地球環境基金便り No.48 (2020年3月発行)
計量器メーカーの枠を超え、近年では、健康意識の高い自社の社食レシピを活用し、食堂を展開している株式会社タニタ。
同社は2018年から、全国の郷土料理を健康的においしくアレンジするレシピを募集する「ご当地タニタごはんコンテスト」を開催しています。今回はコンテストの企画背景やSDGsとの関わり方などを伺いました。
カロリーや塩分量を抑えた健康的なメニューを提供する「タニタ食堂」。その知名度は高く、現在、全国で7店舗展開しており、将来的には全ての都道府県での出店も視野に入れています。

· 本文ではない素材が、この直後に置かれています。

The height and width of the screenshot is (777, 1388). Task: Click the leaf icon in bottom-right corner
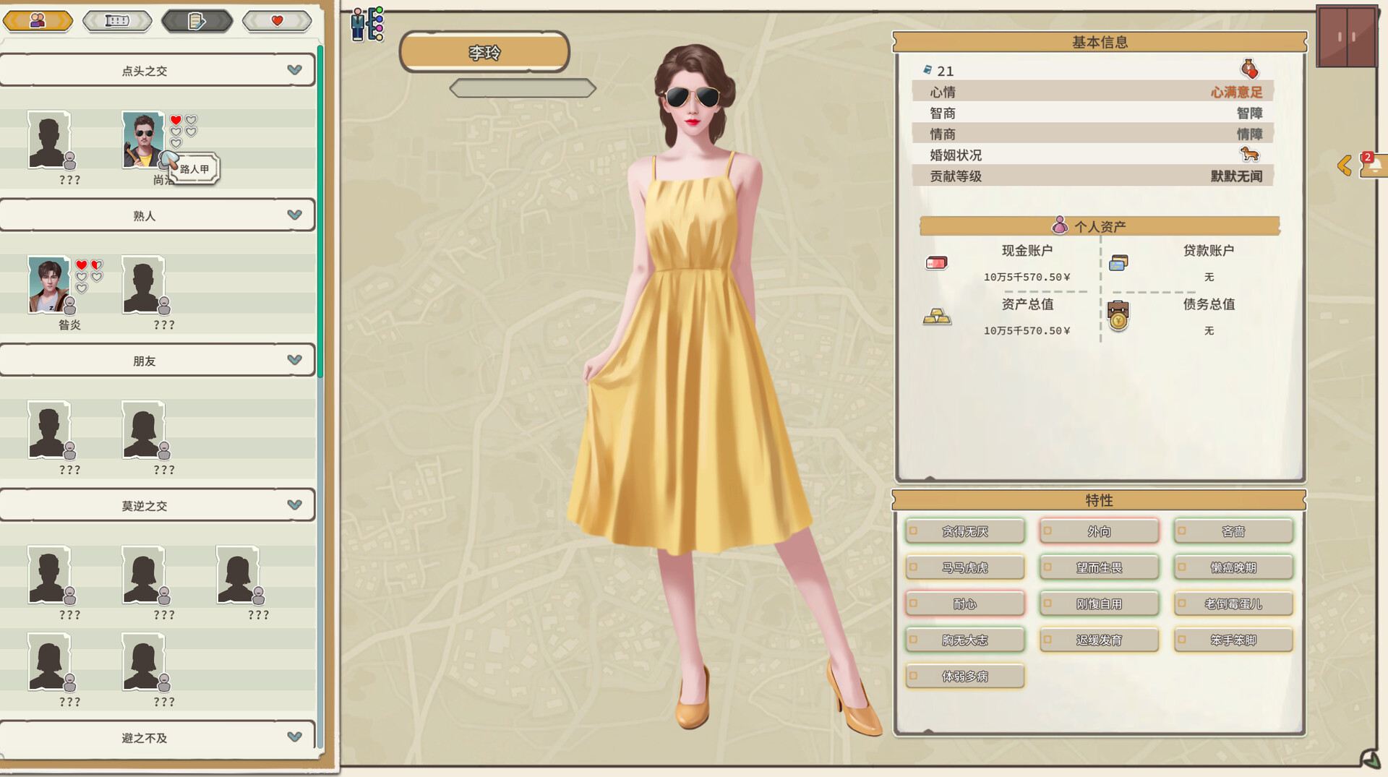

しかし、タニタ食堂を全国展開していくうえで、提供しているメニューにはまだ改善の余地があると、同社ブランディング推進部長の猪野正浩さんは話します。「日本は各地方で気候や風土が違えば、食文化も大きく違います。全国で共通のメニューを提供するのではなく、それぞれの地域になじみのあるメニューを提供するほうが、お客さまに喜ばれるのではないかと考えました。そこで着目したのが、地域ならではの特色が強く出ている郷土料理です」
日本には、各地にその地域の特色を生かした郷土料理があります。しかし郷土料理のなかには、今ほど輸送技術や保存技術が発達していない時代に考えられ、塩気を強くすることで腐敗を防いでいたものも多く、現在の健康基準に当てはめると、カロリーや塩分過多なレシピが少なくありません。そのレシピがそのまま現在まで受け継がれてきたため、今ではあまり若い世代に浸透していないという状況があります。「和食がユネスコ無形文化遺産に登録され注目を受けるなか、地域ならではの食材、味付けを取り入れた郷土料理がなくなってしまうのはあまりにもったいないですよね。そこで郷土料理に我々が得意とする『健康』という要素をプラスし、郷土料理をアップグレードできないかと考えました」と猪野さんは話します。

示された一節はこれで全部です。